Entretanto, a inclusão não elimina automaticamente as desigualdades. Diversos estudos apontam que estudantes negros ainda enfrentam desafios relacionados ao sentimento de pertencimento, à representação insuficiente em posições de liderança acadêmica e à persistência de práticas discriminatórias, muitas vezes manifestadas de forma indireta. Comentários aparentemente inofensivos, questionamentos sobre mérito ou expectativas reduzidas em relação ao desempenho acadêmico são exemplos de manifestações cotidianas do racismo que continuam presentes mesmo em ambientes dedicados à produção crítica do conhecimento.

 

Por essa razão, é fundamental superar a tendência de tratar casos de racismo como episódios isolados. Quando cada ocorrência é interpretada como uma exceção, perde-se a capacidade de compreender a dimensão estrutural do problema. O combate ao racismo exige mais do que indignação momentânea diante de casos que ganham repercussão pública. Exige compromisso institucional, formação continuada, revisão de práticas e disposição para promover mudanças efetivas nas relações sociais.

 

Nesse processo, a educação desempenha papel estratégico. Uma educação comprometida com os direitos humanos, com a justiça social e com a valorização da diversidade contribui para desconstruir estereótipos, ampliar perspectivas e fortalecer a convivência democrática. O ambiente universitário, em particular, possui a responsabilidade de fomentar debates qualificados, incentivar pesquisas sobre desigualdades raciais e formar profissionais capazes de atuar de maneira ética e socialmente comprometida.

 

Reconhecer que o racismo persiste independentemente do sucesso individual não significa negar a importância das conquistas alcançadas pela população negra.
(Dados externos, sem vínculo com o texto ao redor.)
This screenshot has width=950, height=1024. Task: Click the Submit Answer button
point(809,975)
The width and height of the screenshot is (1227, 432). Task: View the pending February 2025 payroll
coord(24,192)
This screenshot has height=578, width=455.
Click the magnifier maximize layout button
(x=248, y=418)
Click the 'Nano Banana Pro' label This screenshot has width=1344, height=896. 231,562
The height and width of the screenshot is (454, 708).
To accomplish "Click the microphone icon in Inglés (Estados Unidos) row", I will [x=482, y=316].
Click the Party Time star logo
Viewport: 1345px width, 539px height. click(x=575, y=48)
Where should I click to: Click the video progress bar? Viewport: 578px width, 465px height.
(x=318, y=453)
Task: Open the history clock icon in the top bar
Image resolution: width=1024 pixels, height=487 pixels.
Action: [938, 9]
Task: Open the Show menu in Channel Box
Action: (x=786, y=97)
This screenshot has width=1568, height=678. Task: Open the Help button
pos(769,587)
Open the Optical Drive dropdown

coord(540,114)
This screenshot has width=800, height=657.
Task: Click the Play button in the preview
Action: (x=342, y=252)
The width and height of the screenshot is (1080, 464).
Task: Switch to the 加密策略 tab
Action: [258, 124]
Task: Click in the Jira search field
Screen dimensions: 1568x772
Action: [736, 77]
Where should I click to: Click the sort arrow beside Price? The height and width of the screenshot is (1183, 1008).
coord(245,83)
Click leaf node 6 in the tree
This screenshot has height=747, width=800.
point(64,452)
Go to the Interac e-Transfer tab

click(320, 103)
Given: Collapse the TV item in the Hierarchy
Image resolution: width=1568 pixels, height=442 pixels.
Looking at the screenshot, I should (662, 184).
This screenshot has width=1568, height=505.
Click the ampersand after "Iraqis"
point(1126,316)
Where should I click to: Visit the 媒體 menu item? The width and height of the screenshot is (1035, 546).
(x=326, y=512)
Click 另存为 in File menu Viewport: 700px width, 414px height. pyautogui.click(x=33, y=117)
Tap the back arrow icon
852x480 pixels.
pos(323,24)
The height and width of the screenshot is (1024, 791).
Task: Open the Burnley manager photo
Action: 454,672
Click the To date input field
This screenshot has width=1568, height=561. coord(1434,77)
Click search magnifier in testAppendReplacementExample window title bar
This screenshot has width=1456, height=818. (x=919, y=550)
Pelo contrário. Significa compreender que tais conquistas representam avanços importantes, mas insuficientes para desmontar estruturas históricas de discriminação. A valorização das trajetórias de sucesso deve caminhar lado a lado com o enfrentamento das barreiras que continuam limitando oportunidades e produzindo desigualdades.

 

Mais do que celebrar exemplos individuais de superação, é necessário construir uma sociedade em que pessoas negras não precisem provar constantemente seu valor para serem respeitadas. Uma sociedade em que a presença negra em espaços de destaque não seja vista como exceção, mas como expressão legítima da diversidade que caracteriza o Brasil.

 

O desafio que se coloca para as universidades, para as instituições públicas e para a sociedade em geral é justamente este: transformar o reconhecimento da existência do racismo em ações concretas de enfrentamento. Afinal, enquanto a discriminação continuar acompanhando pessoas negras independentemente de suas conquistas, ainda estaremos distantes de uma democracia verdadeiramente inclusiva e racialmente justa.